» To do: Reproduce, exactly and in full, only the lines below from the one containing "Select the SMG" through the one containing "You are a GUI".

» Provided records:
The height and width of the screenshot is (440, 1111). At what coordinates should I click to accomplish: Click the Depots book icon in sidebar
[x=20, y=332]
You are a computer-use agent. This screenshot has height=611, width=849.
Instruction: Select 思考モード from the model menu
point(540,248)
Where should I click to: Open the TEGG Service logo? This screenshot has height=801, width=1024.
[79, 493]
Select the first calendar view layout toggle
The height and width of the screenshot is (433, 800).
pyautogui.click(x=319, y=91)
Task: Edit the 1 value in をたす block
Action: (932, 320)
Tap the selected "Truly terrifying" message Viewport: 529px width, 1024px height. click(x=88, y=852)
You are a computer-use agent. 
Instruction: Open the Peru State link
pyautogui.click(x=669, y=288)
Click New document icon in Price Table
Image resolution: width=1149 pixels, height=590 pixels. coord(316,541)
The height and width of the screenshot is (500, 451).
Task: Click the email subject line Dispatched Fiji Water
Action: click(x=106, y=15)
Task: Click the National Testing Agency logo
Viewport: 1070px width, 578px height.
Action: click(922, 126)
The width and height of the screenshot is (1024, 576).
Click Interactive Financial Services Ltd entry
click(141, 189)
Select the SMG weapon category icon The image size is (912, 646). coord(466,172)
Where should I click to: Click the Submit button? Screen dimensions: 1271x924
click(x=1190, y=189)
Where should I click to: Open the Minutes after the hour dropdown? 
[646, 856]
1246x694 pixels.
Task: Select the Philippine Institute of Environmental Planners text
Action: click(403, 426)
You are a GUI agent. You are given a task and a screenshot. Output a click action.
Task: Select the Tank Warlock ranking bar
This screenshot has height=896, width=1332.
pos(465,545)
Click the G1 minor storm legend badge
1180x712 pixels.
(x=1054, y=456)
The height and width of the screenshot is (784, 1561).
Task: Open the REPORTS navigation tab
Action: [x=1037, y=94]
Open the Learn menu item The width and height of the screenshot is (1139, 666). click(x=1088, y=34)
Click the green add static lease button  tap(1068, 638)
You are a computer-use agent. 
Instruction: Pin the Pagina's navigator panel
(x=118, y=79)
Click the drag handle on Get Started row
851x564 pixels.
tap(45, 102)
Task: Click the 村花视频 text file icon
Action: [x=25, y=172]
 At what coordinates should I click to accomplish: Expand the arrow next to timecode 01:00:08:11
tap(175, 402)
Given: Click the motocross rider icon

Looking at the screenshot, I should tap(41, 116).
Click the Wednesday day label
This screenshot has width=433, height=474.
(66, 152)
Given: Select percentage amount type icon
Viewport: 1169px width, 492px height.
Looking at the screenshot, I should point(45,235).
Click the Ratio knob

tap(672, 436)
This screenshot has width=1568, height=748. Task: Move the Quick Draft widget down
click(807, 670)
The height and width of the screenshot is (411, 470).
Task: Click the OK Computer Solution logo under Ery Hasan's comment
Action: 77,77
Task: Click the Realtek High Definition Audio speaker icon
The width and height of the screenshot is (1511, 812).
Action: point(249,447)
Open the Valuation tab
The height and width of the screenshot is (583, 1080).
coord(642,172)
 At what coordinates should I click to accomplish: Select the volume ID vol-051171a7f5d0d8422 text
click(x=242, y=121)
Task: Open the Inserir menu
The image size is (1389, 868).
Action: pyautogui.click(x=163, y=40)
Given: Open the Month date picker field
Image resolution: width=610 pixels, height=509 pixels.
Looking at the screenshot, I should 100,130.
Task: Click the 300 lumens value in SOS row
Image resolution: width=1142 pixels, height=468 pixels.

» Output below:
Select the SMG weapon category icon The image size is (912, 646). coord(466,172)
Where should I click to: Click the Submit button? Screen dimensions: 1271x924
click(x=1190, y=189)
Where should I click to: Open the Minutes after the hour dropdown? 
[646, 856]
1246x694 pixels.
Task: Select the Philippine Institute of Environmental Planners text
Action: click(403, 426)
You are a GUI agent. You are given a task and a screenshot. Output a click action.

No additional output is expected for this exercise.